1974: Big Father lingers...

For more, See Post: Revolution & its Discontents

My parents grew up under a repressive regime that valued OBEDIENCE to authority above all. And Antonio Salazar [left] was the Grand Patriarch, the ultimate AUTHORITY. His right-wing state effectively kept Portugal out of the Modern Age.

My maternal cousin, an anthropologist, once told me, "If you want to know what life was like during the Middle Ages, just ask our parents. It was like something out of the Canterbury Tales."

Approximately 90% of the population was illiterate. My parents were the first generation in our family to go to public schools. My paternal grandmother was illiterate. And my father's siblings, who hadn't finished primary school, were functionally illiterate as young adults.

Jeronimo Vazao: family scholar

My dad was the family scholar. He completed the fourth grade. And he continued his education by joining the Army. My father got teased for his "intellectualism."

"My first year in school," my dad tells me. "The teacher asked us questions. And I answered them. After school, the boys were waiting for me. They beat me up. I learned not to answer questions."

But there were consequences. "If you didn't know an answer, the teacher would smack you with a ruler. But the boys hit harder," says Father. So he learned the Art of Silence.
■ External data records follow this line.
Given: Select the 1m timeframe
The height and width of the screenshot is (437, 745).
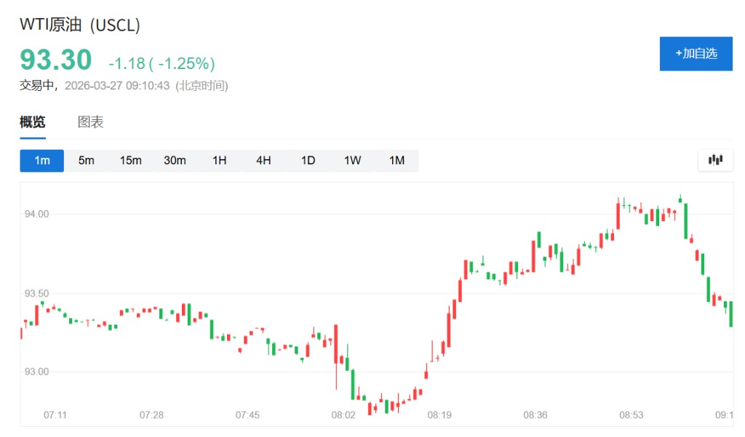Looking at the screenshot, I should click(x=41, y=161).
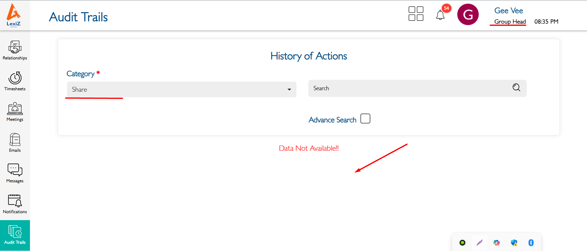Click the Group Head role label

(510, 22)
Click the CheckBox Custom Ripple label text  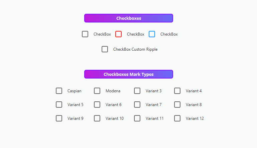click(x=135, y=49)
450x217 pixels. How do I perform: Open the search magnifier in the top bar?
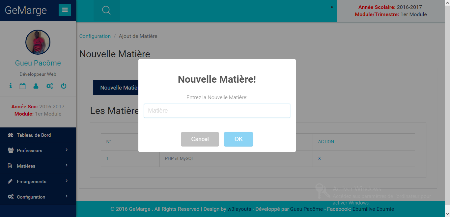pos(106,10)
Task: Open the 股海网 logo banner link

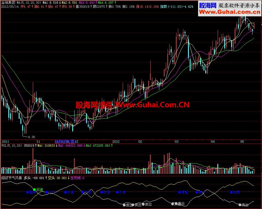Action: coord(229,9)
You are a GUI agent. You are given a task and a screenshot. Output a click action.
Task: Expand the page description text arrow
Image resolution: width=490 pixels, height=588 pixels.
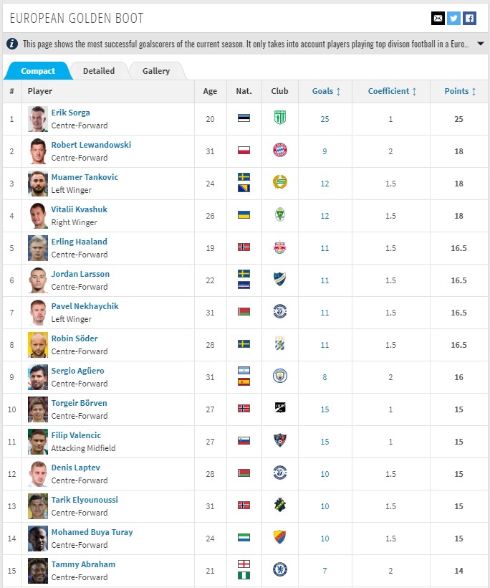point(481,44)
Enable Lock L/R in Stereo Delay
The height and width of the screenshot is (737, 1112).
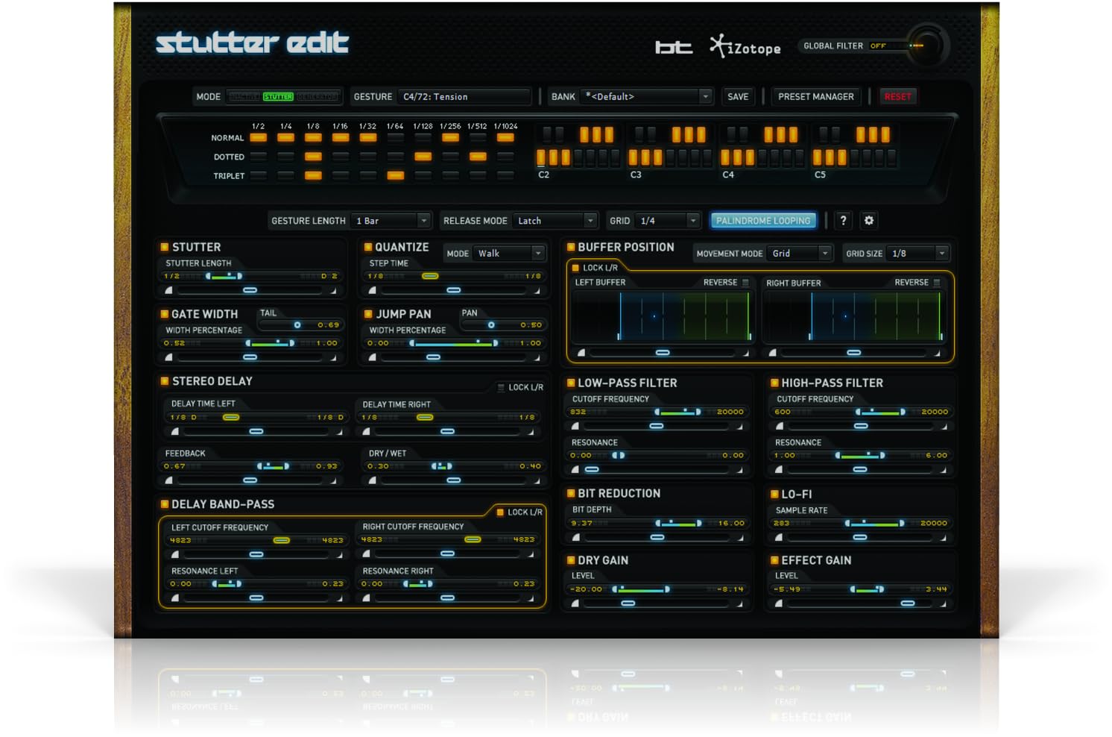(501, 387)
Church & State, Yes. Civil Liberties, No.

The STATE was allied with the Roman Catholic hierarchy. What Portuguese Catholic bishops said, effectively, became the law of the land. As long as priests remained obedient to Salazar. See how Portuguese rural life paralleled life in the Middle Ages?

Life under a police state, sanctioned by the moral authority of the Catholic Church, was the only political reality my parents had ever known. That is, before we came to America.

I don't take American Civil Liberties for granted. I grew up watching and learning re: What Happens to People schooled in Repression.

My dad was a bit of a rebel, intellectually, if not openly. In the 1960s, he used a short-wave radio to pick up a Communist radio station that broadcast from abroad.

Says my father, "It was the only way to find out what was really happening in the country."


wikicommons: Symbol of PIDE, PolĂ­cia Internacional e de Defesa do Estado, the International Police for the Defense of the State. They were rumored to have secret informants in even the smallest villages.

There was no freedom of the press. Or freedom of assembly. The "press" would never announce where Salazar was scheduled to appear. They feared protesters, says my Dad. The News only reported where Salazar had been, and how "welcomed" he was by the Portuguese people.

Mother: Someone is Always Watching

My mother's case, however, is different. She fears the secret police. Even today. And has a generalized fear of neighbors, who could report you to the authorities. THEY would come and get you at night. And, if you didn't have well-connected patrons, you would, quite simply, disappear.

When I was a teenager, my political activism, as minor as it was, terrified my mother. Even today, she acts as though Someone is Always Watching You.

"Life is theater," she says, "and you have to be seen doing the right thing."

My take: you have to act as though you are "right in the head." And, how do people know whether you are thinking the right things, if you don't say the right things? Old cultural beliefs die hard.